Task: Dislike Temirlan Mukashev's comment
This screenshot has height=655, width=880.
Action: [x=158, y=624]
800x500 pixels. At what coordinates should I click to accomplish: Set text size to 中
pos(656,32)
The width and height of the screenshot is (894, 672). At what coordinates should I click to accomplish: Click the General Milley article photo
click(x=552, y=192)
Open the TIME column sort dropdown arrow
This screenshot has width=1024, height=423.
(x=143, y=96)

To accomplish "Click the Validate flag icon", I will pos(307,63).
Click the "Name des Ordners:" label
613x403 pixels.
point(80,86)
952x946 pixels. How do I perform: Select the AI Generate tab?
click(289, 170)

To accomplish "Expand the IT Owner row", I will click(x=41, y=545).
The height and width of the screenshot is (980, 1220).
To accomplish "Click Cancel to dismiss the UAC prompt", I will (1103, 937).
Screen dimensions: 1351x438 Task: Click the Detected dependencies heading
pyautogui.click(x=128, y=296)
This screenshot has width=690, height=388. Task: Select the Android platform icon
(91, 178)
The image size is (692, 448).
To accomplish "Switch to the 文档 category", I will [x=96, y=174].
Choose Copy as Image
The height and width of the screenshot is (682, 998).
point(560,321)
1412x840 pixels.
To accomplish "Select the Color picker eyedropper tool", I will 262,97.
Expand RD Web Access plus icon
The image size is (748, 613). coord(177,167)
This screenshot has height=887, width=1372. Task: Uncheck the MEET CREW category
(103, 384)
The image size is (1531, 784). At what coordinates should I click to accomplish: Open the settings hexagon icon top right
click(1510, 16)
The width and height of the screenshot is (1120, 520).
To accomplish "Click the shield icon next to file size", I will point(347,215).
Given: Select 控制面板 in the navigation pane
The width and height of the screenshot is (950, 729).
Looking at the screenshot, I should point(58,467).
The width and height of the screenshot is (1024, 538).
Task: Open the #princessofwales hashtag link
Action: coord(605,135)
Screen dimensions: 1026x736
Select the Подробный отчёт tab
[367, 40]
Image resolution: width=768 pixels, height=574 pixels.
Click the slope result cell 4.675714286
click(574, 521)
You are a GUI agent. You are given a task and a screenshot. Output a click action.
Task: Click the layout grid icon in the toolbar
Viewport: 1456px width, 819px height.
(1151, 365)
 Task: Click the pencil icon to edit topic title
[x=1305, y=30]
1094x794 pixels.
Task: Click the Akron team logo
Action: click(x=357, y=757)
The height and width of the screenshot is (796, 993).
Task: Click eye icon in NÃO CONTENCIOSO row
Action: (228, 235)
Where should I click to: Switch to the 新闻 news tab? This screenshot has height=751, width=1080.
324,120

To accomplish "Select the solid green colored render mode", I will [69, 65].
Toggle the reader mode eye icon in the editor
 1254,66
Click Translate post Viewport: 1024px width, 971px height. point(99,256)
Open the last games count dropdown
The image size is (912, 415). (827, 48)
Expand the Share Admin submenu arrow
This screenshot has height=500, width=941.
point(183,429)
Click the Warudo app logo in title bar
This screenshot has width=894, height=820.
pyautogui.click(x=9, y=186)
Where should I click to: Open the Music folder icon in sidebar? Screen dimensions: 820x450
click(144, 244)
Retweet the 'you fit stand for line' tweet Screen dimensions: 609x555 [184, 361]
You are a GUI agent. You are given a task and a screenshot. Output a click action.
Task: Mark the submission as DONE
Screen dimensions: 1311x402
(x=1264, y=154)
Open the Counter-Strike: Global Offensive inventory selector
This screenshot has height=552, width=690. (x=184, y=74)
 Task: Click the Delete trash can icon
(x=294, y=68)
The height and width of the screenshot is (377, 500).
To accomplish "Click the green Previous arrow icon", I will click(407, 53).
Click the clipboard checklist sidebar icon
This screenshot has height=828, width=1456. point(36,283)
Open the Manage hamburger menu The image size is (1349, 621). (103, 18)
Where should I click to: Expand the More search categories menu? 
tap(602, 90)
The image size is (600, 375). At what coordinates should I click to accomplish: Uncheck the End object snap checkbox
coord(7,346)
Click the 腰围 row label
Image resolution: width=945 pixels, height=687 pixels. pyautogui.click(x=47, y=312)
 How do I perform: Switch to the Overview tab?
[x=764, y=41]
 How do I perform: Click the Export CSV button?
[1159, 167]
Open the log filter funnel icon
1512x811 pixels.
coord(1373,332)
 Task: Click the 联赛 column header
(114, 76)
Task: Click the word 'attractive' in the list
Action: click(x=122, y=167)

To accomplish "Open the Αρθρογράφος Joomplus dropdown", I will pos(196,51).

★ ★ ★ ★ ★

**TASK OBJECTIVE**
Can you reproduce all of the data above line for line, without changing anything?

**OUTPUT BELOW**
Task: Dislike Temirlan Mukashev's comment
This screenshot has height=655, width=880.
Action: [x=158, y=624]
800x500 pixels. At what coordinates should I click to accomplish: Set text size to 中
pos(656,32)
The width and height of the screenshot is (894, 672). At what coordinates should I click to accomplish: Click the General Milley article photo
click(x=552, y=192)
Open the TIME column sort dropdown arrow
This screenshot has width=1024, height=423.
(x=143, y=96)

To accomplish "Click the Validate flag icon", I will pos(307,63).
Click the "Name des Ordners:" label
613x403 pixels.
point(80,86)
952x946 pixels. How do I perform: Select the AI Generate tab?
click(289, 170)

To accomplish "Expand the IT Owner row", I will click(x=41, y=545).
The height and width of the screenshot is (980, 1220).
To accomplish "Click Cancel to dismiss the UAC prompt", I will (1103, 937).
Screen dimensions: 1351x438 Task: Click the Detected dependencies heading
pyautogui.click(x=128, y=296)
This screenshot has width=690, height=388. Task: Select the Android platform icon
(91, 178)
The image size is (692, 448).
To accomplish "Switch to the 文档 category", I will [x=96, y=174].
Choose Copy as Image
The height and width of the screenshot is (682, 998).
point(560,321)
1412x840 pixels.
To accomplish "Select the Color picker eyedropper tool", I will 262,97.
Expand RD Web Access plus icon
The image size is (748, 613). coord(177,167)
This screenshot has height=887, width=1372. Task: Uncheck the MEET CREW category
(103, 384)
The image size is (1531, 784). At what coordinates should I click to accomplish: Open the settings hexagon icon top right
click(1510, 16)
The width and height of the screenshot is (1120, 520).
To accomplish "Click the shield icon next to file size", I will point(347,215).
Given: Select 控制面板 in the navigation pane
The width and height of the screenshot is (950, 729).
Looking at the screenshot, I should point(58,467).
The width and height of the screenshot is (1024, 538).
Task: Open the #princessofwales hashtag link
Action: coord(605,135)
Screen dimensions: 1026x736
Select the Подробный отчёт tab
[367, 40]
Image resolution: width=768 pixels, height=574 pixels.
Click the slope result cell 4.675714286
click(574, 521)
You are a GUI agent. You are given a task and a screenshot. Output a click action.
Task: Click the layout grid icon in the toolbar
Viewport: 1456px width, 819px height.
(1151, 365)
 Task: Click the pencil icon to edit topic title
[x=1305, y=30]
1094x794 pixels.
Task: Click the Akron team logo
Action: click(x=357, y=757)
The height and width of the screenshot is (796, 993).
Task: Click eye icon in NÃO CONTENCIOSO row
Action: (228, 235)
Where should I click to: Switch to the 新闻 news tab? This screenshot has height=751, width=1080.
324,120

To accomplish "Select the solid green colored render mode", I will [69, 65].
Toggle the reader mode eye icon in the editor
 1254,66
Click Translate post Viewport: 1024px width, 971px height. point(99,256)
Open the last games count dropdown
The image size is (912, 415). (827, 48)
Expand the Share Admin submenu arrow
This screenshot has height=500, width=941.
point(183,429)
Click the Warudo app logo in title bar
This screenshot has width=894, height=820.
pyautogui.click(x=9, y=186)
Where should I click to: Open the Music folder icon in sidebar? Screen dimensions: 820x450
click(144, 244)
Retweet the 'you fit stand for line' tweet Screen dimensions: 609x555 [184, 361]
You are a GUI agent. You are given a task and a screenshot. Output a click action.
Task: Mark the submission as DONE
Screen dimensions: 1311x402
(x=1264, y=154)
Open the Counter-Strike: Global Offensive inventory selector
This screenshot has height=552, width=690. (x=184, y=74)
 Task: Click the Delete trash can icon
(x=294, y=68)
The height and width of the screenshot is (377, 500).
To accomplish "Click the green Previous arrow icon", I will click(407, 53).
Click the clipboard checklist sidebar icon
This screenshot has height=828, width=1456. point(36,283)
Open the Manage hamburger menu The image size is (1349, 621). (103, 18)
Where should I click to: Expand the More search categories menu? 
tap(602, 90)
The image size is (600, 375). At what coordinates should I click to accomplish: Uncheck the End object snap checkbox
coord(7,346)
Click the 腰围 row label
Image resolution: width=945 pixels, height=687 pixels. pyautogui.click(x=47, y=312)
 How do I perform: Switch to the Overview tab?
[x=764, y=41]
 How do I perform: Click the Export CSV button?
[1159, 167]
Open the log filter funnel icon
1512x811 pixels.
coord(1373,332)
 Task: Click the 联赛 column header
(114, 76)
Task: Click the word 'attractive' in the list
Action: click(x=122, y=167)

To accomplish "Open the Αρθρογράφος Joomplus dropdown", I will pos(196,51).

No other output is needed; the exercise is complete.